It's summertime in Istanbul and that means many things for a lot of people: sipping tea by the seaside, long walks by the Bosphorous, late nights at an outdoor meyhane, moving house.
Summer is prime moving season, so I find it appropriate that I am moved more now than ever to write about the messed up real estate situation in this country.
I'm sorry; I really do try to be positive about the differences I come across in Turkey, but sometimes...sometimes...I just...can't....help....it.
In this case, my topic is about emlakçıs, or real estate agents.
Ugh. I shudder at the thought.
In most places real estate agents perform a somewhat valuable service for sellers and buyers of property. They fill out all the paperwork, saving you the time of learning how to figure out property law, and make things a heck of a lot easier. Of course, most times you pay a pretty penny for their services.

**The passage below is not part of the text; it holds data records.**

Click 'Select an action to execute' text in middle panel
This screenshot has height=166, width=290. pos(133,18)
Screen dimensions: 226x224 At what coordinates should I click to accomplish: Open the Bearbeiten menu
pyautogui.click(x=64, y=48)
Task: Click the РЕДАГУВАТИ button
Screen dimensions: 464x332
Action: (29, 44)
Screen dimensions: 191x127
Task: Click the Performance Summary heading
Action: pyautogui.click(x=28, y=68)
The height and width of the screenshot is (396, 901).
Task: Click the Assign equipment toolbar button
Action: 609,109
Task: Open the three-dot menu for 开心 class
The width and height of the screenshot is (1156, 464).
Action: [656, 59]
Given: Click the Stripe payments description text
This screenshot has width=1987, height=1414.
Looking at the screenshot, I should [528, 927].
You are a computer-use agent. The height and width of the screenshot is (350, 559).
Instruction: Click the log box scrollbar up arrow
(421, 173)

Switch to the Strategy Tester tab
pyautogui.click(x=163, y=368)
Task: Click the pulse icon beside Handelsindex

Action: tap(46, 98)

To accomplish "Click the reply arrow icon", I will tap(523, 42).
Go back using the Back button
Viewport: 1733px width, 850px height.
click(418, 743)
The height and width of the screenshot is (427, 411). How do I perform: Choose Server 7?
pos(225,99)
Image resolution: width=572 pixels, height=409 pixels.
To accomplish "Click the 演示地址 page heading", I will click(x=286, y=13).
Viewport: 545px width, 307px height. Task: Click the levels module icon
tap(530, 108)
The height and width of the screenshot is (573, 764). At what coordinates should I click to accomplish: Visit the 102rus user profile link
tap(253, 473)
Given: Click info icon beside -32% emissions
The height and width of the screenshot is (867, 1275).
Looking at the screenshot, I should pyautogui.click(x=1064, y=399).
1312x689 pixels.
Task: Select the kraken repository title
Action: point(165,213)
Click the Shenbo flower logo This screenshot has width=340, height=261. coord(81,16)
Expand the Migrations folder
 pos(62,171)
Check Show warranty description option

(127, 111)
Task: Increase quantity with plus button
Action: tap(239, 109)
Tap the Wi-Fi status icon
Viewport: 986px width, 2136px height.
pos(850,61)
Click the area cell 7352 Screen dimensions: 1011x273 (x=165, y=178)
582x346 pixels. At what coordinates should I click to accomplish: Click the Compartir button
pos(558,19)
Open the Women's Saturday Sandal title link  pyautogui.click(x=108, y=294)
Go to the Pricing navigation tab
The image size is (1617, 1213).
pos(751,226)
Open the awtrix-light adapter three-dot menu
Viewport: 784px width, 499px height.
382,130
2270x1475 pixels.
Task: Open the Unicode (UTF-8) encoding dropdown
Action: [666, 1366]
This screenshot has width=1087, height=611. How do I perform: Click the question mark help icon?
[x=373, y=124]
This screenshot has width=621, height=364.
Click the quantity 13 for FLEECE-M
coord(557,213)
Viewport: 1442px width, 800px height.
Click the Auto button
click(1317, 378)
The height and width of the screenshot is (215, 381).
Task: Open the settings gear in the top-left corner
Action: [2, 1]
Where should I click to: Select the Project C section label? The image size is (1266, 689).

In Turkey, a renter pays quite the fee to a real estate agent for booking an apartment: one month's rent to be exact. For doing nothing more than holding a key and opening the door for you, the renter is expected to pony up what is, essentially, the finder's fee.
Let me show you how this might work. Let's say you're walking around the neighborhood in which you would like to live. This is how many people looking for apartments find one: by walking around and scoping out signs that look like this:
You see the sign, the apartment is on a nice street, so you call the number for the emlak (real estate company). The agent tells you it's a one-bedroom apartment with an open kitchen, 80 metres squared, for 1300 TL a month. Okay, you think, let's see it.
The real estate agent comes over in five minutes, unlocks the door and lets you in. Here's the kitchen, the agent says, and here's the salon. The washing machine goes here, he points out.
You like the apartment. You ask what is required to rent it. The first month's rent and a security deposit, the agent tells you. If the rent is 1300 TL, that's 2600 TL.
Ah, but you're forgetting something: the real estate agent fee, which will be another 1300 TL. So now you're shelling out 3900 TL to rent the apartment.
Does this make sense to you? Because it doesn't make sense to me.
In the US, if you hire a real estate agent, you work with that one agent to show you dozens of properties. You pay this agent a fee when you finally decide to buy property. (Most people in the US don't work with real estate agents to rent property). In Turkey, you might work with eight agents, all of whom show you one single property that you are interested in.
On principle, I can see paying a real estate agent who has shown me 12 apartments, but I can't see paying the one agent who happened to show me the one apartment I ended up taking. It just doesn't make sense to me.
Well, what does the landlord pay, you ask? Nothing. Nada. Zilch. See, the real estate agent isn't working for the landlord; in this system, he's working for you.
Does this make sense to anyone else? Is this how the system works everywhere else in the world? Is America the anomoly here?